The University of Virginia's Darden-Data Science Collaboratory for Applied Data Science in Business (DCADS) is sponsoring a research fellowship to explore the challenges posed by bias and misinformation to business and society and consider the opportunities afforded by application of data and technology to assist in understanding, identifying, and mitigating its harmful impacts.

This topic is timely given recent controversies over COVID-19, fake news and election interference, and the growing debate over how and to what extent businesses should play a more active role in addressing the sources and accelerants at work in the information domain.

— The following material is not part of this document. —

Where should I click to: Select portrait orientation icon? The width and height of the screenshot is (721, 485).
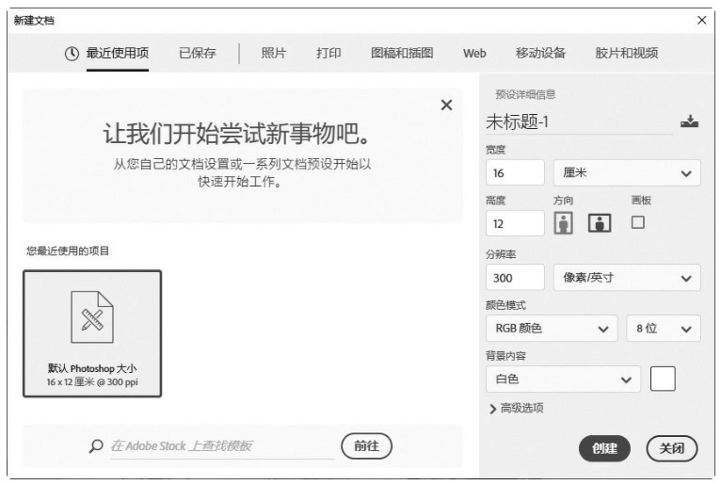564,222
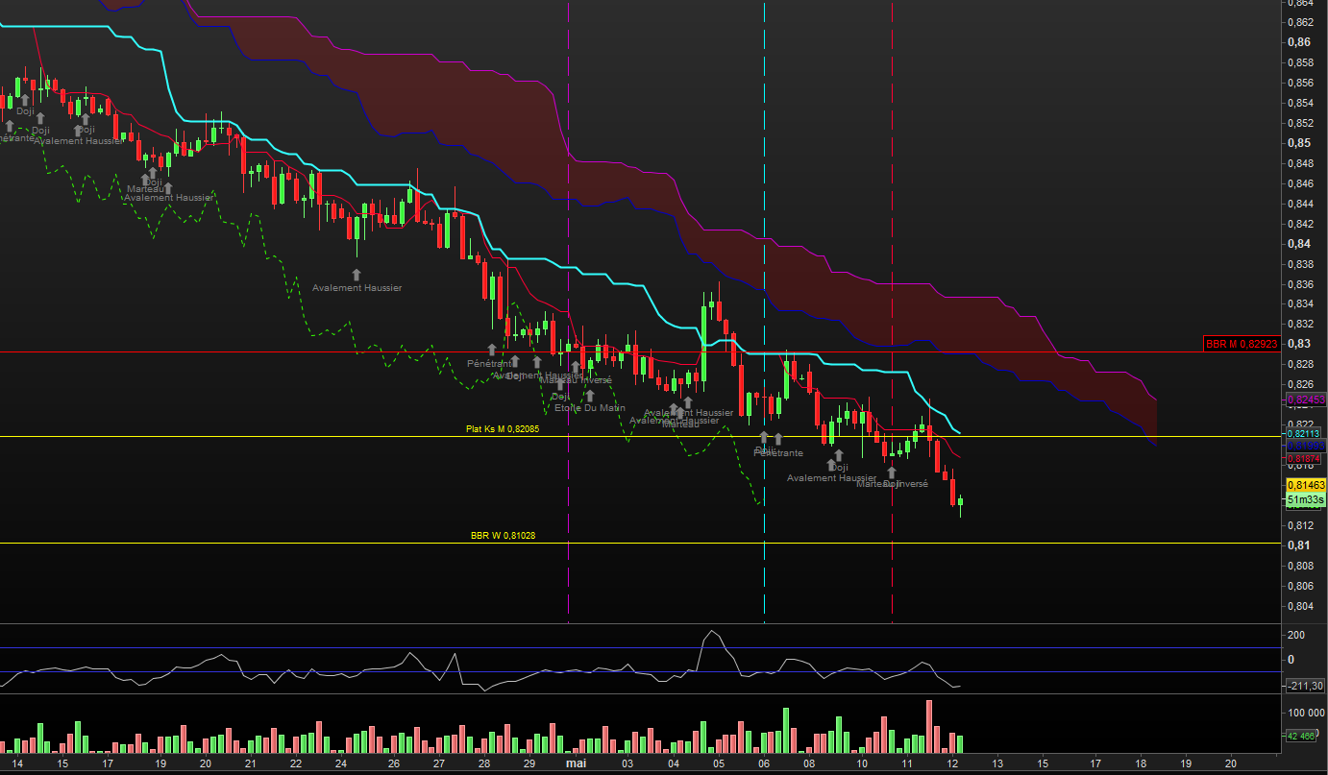Image resolution: width=1328 pixels, height=775 pixels.
Task: Select the BBR W 0,81028 level label
Action: pyautogui.click(x=503, y=536)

The use of data and technology to identify biased or inaccurate information, prevent its creation, limit its propagation, and ameliorate its harms at a meaningfully large scale, in the modern business context, affords unique benefits for individuals, businesses, and society.  In this context, the use of data and technology can enable:

  • individuals to recognize biased or inaccurate information and react appropriately to minimize its spread and mitigate its negative consequences,
  • businesses to operate in ways that minimize the production and dissemination of biased or inaccurate information through management policy, process, and practice,
  • society to sustain the open, productive, and peaceful exchange of ideas and information necessary to nourish and advance a free, just, and equitable society.

The Fellowship in Bias and Misinformation in Business is intended to support multidisciplinary research efforts by scholars and/or practitioners from a variety of disciplines, including data science, business, journalism, communication, law, and media, that addresses the problem of bias and misinformation.

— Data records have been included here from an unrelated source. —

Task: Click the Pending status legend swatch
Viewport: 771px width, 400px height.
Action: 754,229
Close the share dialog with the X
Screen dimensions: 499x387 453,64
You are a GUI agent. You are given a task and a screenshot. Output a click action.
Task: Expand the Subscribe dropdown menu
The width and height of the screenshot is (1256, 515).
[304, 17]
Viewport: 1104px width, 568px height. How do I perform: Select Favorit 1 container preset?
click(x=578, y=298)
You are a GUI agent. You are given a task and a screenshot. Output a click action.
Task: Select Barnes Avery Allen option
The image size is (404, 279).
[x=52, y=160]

The work may cover topics such as data science methods for detecting misinformation, the impact of bias and misinformation on business and the economy, and ways to educate people about avoiding false information. Several representative examples of topics that are of interest are shown below.  These examples may be incorporated in DCADS Fellowship proposals, but they are listed here primarily to serve as guidance.  They are not intended to limit the scope or focus of proposed research in any way.

Examples include:

Interventions to counter misinformation

Explore how we can best measure the relative benefits and consequences of interventions to counter misinformation or provide access to authoritative content. 

Information processing on social media platforms

Explore the social, psychological, and cognitive variables involved in the consumption of “grey area” content experiences – sensational, provocative, divisive, hateful, misleading, polarizing, or biased information – received and produced on social media platforms.

Violence and incitement, hateful and/or graphic content

Examine how people and organizations are leveraging social media to organize and potentially influence intergroup relations in their constituencies.  

Misinformation across formats

Investigate the role of non-textual media (images, videos, audio, etc.) on the effectiveness of and people's engagement with misinformation. This area includes basic multimedia like infographics, memes, and audio, compared to more complex video and emerging technological advances.

Trust, legitimacy, and information quality

Examine social media users’ exposure to, interaction with, and understanding of qualities of information, especially their attitudes and interpretations of information quality, trust, and bias. 

Coordinated harm and inauthentic behavior

Inspect information practices and flows across multiple communication technologies or mediums.

Digital literacy, demographics, and misinformation

Explore the relation between digital literacy and vulnerability to misinformation in communication technologies.